Thursday, June 17, 2010


Many of you know, I think, that I just came back from an ecumenical conference. It was held in Baltimore—at Loyola University. It was sponsored by the Center for Catholic and Evangelical Theology. Presenters included Lutherans, Catholics, a Presbyterian and an Episcopalian, men and women, ordained, consecrated religious and lay, all (of course) affiliated with university work in one way or another. The theme: The Morally Divided Body: Ethical Disagreement and the Disunity of the Church. It is, sadly, a very relevant topic for us today.

It seems to go without saying that there are deep divides between the various denominations, and indeed within some denominations as well, on ethical questions that revolve mostly around the expression of human sexuality and respect for life. The divisions produce an adversarial context that allows us to congratulate ourselves (too easily?) for being “right,” and encourages us to condemn others (again, too easily?) for disagreeing with us. This is especially true when we operate out of a mentality that is based on drawing battle-lines that divide “us” from “them.” Why can’t “they” (both sides say) see it “our” way—the right way?

In a situation such as this, it is very difficult to see what use there can be in ecumenical exercises: they must surely be exercises in futility…

But an important insight was offered by one of the presenters: “It is much easier to be with people with whom you disagree, if you have a relationship with them.”

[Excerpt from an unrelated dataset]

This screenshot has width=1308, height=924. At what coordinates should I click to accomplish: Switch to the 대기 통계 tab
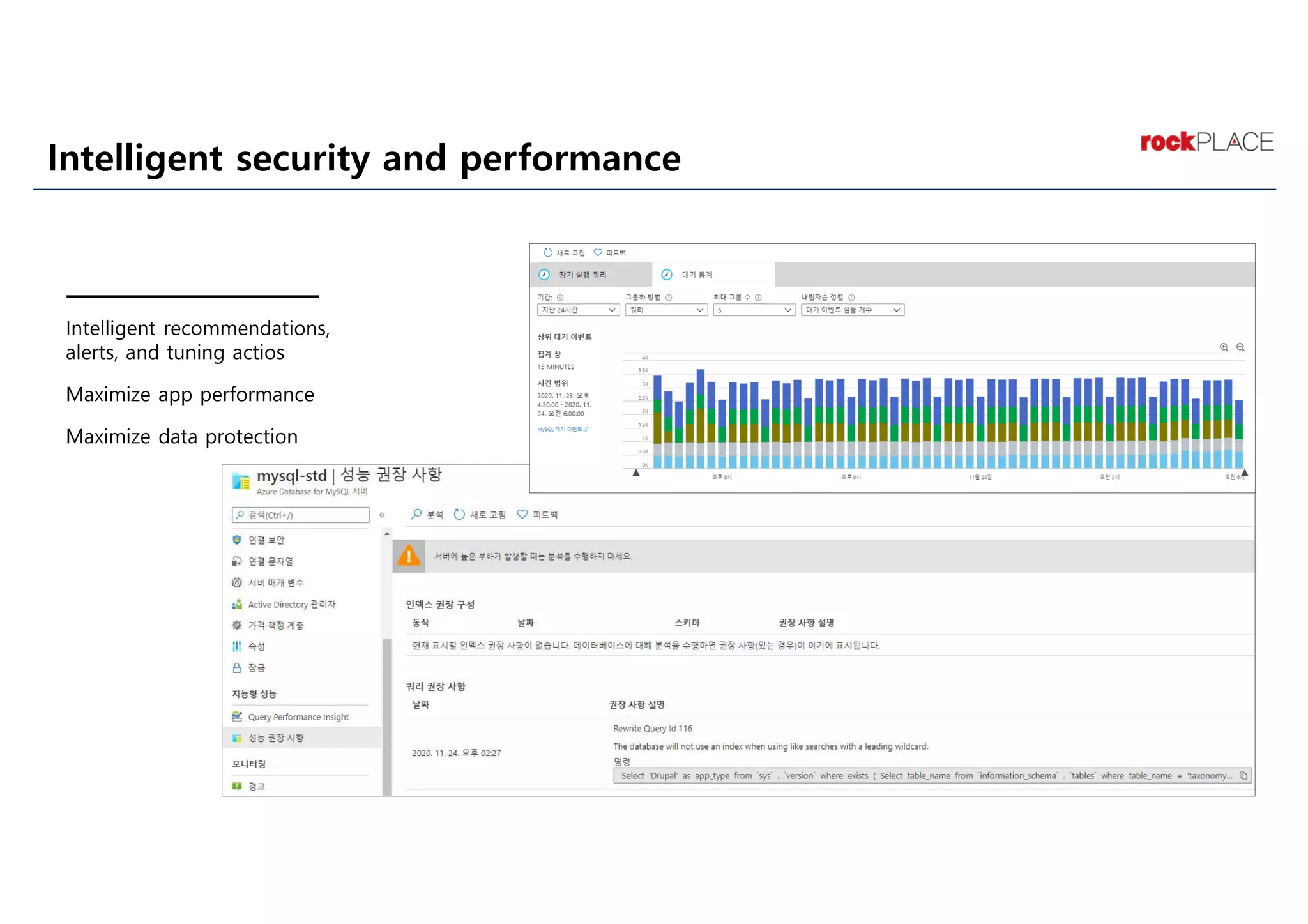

A couple of years ago, Archbishop Rodi was approached by our Board for the Christian-Jewish Dialogue in Mobile, to ask him to speak. He was reluctant, at first: “You know, I’m not a scholar in this area.” “Archbishop,” was the reply, “it isn’t about scholarship; it’s about relationship.” It won the day for him, and he came to be with us and speak with us.

The Episcopalians are now going through a great upheaval in their denomination. But I am in relationship with many Episcopalians, especially Fr Albert Kennington. So what is my proper response to that sadness? It is to see him as a brother, a member of the family, and be sad with him for his suffering. And he returns the favor when offensive things like the recent lead article in Time appear.

When the Body is divided, we can either retreat and huddle closely to our own in self-righteousness, or we can sit together, even if it’s only to cry for our divisions—for each other’s brokenness—because we know them and their hurt. I hope we can be a parish, a Church, that chooses the second. How will we be in a position, otherwise, to wash each other’s feet?
[Just a reminder that more essays are posted in "The Pastor's Corner" on our parish's web-site:].

1 comment:

  1. My thoughts are that we first need to be UNITED as CATHOLICS, before we can reach out to others that have dissented, protested, and disobeyed in a very marked way. Shouldn't the Word of the Lord be the guide by which we live, and not by the word of men that believe themselves to be, or to know better than the direction given us through the Holy Spirit? When will genuine efforts be made to unite us in Our own Church? I pray for the day when we all of us that call ourselves (Roman) Catholic will come together and defend our Faith that is guided by the magisterium and Our Pope (via the Holy Spirit), and not be misdirected/misguided by those that see themselves as being as like gods themselves. When we reach this point, then perhaps, our brothers and sisters that are fallen away will see the TRUTH lived by our steadfastness in our Faith/The Word, and that by our witness will be drawn to come home. There can be no gray area, lukewarmness, or obscurity. The WORD spoken/given to us through the Gospel are very clear, even though there may be some variations in the translations.